As many as 12 parliamentary committees—10 in the House of Representatives and two joint ones with representatives from both the Houses—are currently headless. Speaker Devraj Ghimire, who also is a council member, has repeatedly drawn the attention of top leaders to the absence of chairs of committees, to no avail.
Earlier, there had been an agreement to elect chairs for three of the committees including the Public Accounts Committee. The remaining nine will be shared among the ruling parties.
Talking to journalists after the meeting, National Assembly chair Ganesh Timilsina said the next meeting called for Thursday will nominate the candidate for chief justice together with candidates for other constitutional bodies.
Though the constitution makes it mandatory to nominate a chief justice candidate a month before the position becomes vacant, Dahal did not call the meeting on time.
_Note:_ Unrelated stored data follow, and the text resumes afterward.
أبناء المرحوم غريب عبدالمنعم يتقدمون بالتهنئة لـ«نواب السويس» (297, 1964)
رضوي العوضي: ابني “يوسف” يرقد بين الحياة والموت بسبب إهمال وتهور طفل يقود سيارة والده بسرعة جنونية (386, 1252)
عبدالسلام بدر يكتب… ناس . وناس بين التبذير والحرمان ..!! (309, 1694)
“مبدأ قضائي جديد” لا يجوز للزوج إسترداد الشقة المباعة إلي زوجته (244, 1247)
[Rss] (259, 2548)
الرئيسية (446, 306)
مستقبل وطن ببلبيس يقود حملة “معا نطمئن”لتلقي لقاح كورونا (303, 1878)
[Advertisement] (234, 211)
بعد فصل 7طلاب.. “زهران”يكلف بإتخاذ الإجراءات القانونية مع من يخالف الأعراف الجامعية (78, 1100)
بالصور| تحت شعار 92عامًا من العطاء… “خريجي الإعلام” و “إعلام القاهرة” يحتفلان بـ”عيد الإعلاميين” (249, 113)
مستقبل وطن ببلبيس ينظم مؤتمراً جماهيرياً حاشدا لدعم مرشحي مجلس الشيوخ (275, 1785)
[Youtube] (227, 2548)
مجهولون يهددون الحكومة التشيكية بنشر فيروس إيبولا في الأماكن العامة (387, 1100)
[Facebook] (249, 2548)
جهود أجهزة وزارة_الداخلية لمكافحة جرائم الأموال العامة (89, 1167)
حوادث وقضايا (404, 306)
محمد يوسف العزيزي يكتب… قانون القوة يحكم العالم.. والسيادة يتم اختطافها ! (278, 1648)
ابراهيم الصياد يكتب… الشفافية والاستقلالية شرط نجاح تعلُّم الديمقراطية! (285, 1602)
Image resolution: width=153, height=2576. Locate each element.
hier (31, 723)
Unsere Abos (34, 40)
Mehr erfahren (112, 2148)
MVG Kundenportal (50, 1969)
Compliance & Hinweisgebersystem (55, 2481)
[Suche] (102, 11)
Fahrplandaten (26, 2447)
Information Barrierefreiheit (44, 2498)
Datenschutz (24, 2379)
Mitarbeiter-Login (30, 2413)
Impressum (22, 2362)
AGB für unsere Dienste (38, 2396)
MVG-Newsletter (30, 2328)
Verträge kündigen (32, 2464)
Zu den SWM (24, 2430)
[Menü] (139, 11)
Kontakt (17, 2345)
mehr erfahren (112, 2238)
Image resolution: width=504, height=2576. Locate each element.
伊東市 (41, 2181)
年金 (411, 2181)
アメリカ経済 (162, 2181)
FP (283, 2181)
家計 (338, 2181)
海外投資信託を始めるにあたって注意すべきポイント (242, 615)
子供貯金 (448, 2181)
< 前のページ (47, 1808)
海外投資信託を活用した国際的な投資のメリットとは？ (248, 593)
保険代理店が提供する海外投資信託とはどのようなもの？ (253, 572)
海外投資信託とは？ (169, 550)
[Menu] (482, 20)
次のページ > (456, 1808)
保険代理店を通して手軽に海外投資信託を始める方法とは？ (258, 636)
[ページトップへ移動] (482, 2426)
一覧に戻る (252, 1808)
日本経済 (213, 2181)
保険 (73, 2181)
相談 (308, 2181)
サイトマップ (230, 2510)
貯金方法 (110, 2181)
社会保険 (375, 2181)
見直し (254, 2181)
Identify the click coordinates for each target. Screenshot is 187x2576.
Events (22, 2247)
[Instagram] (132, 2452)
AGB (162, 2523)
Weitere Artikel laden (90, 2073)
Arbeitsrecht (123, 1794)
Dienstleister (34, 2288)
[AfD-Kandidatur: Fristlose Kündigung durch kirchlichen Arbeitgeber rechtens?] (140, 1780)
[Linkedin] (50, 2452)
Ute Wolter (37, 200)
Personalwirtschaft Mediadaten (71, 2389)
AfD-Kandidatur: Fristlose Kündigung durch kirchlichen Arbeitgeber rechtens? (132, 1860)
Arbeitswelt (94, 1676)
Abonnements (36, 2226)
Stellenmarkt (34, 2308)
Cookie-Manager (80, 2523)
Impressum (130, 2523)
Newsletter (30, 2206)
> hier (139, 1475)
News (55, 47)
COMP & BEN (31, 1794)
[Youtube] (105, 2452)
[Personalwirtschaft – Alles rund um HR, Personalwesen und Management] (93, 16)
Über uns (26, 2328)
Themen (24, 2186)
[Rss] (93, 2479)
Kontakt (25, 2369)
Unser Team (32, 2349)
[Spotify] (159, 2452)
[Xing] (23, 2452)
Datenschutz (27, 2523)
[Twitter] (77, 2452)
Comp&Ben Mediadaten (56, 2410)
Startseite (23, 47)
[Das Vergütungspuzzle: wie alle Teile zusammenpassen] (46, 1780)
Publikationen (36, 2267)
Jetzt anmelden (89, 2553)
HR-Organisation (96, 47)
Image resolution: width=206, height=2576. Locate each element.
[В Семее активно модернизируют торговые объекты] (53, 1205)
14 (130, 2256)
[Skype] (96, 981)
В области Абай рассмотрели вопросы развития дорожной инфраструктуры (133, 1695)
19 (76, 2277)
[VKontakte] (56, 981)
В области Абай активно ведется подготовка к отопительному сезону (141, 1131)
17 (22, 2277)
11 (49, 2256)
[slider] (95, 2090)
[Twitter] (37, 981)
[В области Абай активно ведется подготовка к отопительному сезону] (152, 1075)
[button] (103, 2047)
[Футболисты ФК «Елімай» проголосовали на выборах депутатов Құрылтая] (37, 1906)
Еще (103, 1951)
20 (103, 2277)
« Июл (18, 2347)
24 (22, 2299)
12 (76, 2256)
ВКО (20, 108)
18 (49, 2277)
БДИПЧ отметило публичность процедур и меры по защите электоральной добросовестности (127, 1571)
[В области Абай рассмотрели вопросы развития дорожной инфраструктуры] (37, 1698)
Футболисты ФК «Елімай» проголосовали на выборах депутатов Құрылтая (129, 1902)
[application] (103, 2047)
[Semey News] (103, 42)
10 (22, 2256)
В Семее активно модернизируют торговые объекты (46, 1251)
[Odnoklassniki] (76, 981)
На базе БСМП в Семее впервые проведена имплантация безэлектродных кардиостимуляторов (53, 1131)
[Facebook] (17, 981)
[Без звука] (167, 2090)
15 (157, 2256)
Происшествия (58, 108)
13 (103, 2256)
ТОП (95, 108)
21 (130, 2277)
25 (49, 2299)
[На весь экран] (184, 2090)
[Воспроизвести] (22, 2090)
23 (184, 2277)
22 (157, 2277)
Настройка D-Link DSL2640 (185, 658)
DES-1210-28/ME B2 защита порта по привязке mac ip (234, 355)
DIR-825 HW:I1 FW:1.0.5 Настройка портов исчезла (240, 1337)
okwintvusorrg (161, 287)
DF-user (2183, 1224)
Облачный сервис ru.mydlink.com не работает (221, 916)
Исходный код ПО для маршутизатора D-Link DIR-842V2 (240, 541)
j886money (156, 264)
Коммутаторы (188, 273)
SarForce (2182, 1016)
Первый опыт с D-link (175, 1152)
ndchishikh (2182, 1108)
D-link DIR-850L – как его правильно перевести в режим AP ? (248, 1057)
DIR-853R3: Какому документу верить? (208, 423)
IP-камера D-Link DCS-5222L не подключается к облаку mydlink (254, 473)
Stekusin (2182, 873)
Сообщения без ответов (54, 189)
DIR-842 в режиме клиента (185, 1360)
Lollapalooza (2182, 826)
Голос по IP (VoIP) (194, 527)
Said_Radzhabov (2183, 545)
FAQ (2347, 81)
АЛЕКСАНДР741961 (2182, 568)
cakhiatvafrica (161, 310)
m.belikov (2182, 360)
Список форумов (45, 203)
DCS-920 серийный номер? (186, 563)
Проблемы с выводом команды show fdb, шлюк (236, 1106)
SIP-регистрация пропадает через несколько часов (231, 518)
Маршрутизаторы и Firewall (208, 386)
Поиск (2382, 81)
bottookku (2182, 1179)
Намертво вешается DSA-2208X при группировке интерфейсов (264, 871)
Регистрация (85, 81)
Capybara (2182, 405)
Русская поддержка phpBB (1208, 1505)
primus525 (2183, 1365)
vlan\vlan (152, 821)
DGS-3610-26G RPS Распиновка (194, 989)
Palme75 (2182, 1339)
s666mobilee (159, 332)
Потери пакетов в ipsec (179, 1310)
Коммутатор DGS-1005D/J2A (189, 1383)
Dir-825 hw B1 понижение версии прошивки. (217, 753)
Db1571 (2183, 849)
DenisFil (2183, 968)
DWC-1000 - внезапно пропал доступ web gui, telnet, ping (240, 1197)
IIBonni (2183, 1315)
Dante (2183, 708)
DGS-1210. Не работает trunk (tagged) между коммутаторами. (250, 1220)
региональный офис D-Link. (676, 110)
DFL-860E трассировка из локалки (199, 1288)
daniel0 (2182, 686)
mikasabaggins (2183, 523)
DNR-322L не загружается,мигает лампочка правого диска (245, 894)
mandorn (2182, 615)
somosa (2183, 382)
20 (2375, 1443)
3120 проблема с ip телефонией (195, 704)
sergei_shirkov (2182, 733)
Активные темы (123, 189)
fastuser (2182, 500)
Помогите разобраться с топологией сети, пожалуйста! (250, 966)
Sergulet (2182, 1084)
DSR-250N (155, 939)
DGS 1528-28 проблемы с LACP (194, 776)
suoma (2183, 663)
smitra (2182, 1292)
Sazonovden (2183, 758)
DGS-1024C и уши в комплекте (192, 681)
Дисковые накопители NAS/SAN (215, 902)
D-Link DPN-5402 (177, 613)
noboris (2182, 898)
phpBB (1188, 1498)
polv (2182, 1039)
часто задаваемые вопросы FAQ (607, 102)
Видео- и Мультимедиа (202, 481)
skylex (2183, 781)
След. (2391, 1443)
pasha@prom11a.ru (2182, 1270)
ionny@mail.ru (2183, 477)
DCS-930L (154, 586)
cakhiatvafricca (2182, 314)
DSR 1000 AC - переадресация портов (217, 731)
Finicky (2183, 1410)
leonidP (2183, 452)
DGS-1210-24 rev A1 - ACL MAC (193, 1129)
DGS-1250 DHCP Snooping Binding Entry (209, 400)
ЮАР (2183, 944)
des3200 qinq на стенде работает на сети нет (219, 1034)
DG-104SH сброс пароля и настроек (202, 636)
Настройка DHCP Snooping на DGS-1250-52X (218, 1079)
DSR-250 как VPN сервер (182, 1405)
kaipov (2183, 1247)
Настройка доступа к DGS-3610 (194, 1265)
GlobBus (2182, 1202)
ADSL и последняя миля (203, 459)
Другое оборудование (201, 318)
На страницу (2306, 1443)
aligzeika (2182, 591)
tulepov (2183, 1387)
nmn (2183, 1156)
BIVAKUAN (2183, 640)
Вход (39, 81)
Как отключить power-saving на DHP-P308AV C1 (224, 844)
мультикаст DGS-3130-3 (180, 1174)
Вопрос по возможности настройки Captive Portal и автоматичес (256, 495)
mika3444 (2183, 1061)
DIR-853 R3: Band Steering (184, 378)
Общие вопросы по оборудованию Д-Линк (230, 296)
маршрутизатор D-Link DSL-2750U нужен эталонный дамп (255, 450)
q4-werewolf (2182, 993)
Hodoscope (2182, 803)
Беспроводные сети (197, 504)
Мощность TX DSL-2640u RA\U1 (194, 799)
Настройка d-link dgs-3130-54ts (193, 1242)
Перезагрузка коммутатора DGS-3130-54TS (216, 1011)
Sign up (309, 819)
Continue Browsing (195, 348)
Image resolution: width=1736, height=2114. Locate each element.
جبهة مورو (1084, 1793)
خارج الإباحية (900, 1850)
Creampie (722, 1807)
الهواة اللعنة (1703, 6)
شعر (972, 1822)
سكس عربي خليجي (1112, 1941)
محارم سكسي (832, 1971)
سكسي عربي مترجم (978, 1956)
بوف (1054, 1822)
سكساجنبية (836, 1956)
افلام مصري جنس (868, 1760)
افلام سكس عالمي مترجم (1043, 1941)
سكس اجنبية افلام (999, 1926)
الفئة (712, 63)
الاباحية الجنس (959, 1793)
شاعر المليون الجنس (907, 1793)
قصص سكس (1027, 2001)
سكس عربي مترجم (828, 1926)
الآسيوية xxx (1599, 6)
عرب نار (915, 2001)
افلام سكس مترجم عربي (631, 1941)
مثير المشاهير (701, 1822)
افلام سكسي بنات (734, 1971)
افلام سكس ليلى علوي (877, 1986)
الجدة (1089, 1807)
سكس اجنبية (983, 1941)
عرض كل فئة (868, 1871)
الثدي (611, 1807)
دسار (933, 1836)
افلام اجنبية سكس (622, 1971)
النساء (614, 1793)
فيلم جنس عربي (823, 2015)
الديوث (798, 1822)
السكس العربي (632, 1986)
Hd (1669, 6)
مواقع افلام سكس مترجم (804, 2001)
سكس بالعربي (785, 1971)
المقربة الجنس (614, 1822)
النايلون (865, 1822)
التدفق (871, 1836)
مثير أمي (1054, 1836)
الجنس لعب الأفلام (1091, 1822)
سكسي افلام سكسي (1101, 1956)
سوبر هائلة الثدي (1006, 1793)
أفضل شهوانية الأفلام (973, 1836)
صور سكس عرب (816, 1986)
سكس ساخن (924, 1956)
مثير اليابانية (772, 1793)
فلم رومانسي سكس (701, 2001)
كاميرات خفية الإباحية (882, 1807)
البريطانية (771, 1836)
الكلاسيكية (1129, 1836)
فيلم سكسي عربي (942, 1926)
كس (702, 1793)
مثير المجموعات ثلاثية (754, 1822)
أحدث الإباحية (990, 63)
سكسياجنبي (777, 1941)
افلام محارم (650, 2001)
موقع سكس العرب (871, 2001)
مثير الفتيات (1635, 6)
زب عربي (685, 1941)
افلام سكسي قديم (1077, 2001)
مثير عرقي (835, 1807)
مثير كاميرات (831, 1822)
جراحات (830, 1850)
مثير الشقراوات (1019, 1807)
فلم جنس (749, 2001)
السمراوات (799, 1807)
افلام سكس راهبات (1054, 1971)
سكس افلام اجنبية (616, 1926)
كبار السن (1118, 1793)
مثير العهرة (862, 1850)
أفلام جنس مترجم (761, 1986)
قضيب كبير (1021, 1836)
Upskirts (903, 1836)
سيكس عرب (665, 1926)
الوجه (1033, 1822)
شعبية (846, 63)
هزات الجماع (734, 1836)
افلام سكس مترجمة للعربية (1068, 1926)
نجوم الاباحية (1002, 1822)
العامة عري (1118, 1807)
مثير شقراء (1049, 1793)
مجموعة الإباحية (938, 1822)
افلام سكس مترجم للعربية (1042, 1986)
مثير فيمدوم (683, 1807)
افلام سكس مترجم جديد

As per Article 284 of the constitution, Karki’s successor must have been picked by July 5. He retires on Saturday after reaching the mandatory retirement age of 65.
Constitutional experts say the failure to name a new chief justice shows the council is least bothered about respecting the constitution. "It is an example of utter lack of seriousness in the prime minister and its members," Gopal Krishna Ghimire, president of the Nepal Bar Association, told the Post. The association, which is the umbrella body of lawyers, has repeatedly drawn the attention of the council for timely appointments to constitutional bodies.
The council has prepared a list of 11 justices who qualify to become chief justice. Any justice with three years of experience at the Supreme Court qualifies to become chief justice.
But Bishowambhar Prasad Shrestha will be the new chief justice if the council doesn't breach the seniority principle in appointments. His name needs to be approved by the Parliamentary Hearing Committee before the President appoints him. The entire process takes around a month. Shrestha will lead the judiciary as an acting chief justice starting August 6—and until the President officially appoints the chief justice. If appointed to the top post, Shrestha will lead the judiciary until October next year. He will be replaced by Justice Prakash Man Singh Raut.
"The constitution envisioned recommending the chief justice candidate a month before the position became vacant given the lengthy parliamentary hearing process," said Ghimire. "An acting chief justice cannot make bold decisions, especially those concerning political parties and their leaders, as he fears being rejected by the political parties in the parliamentary hearing."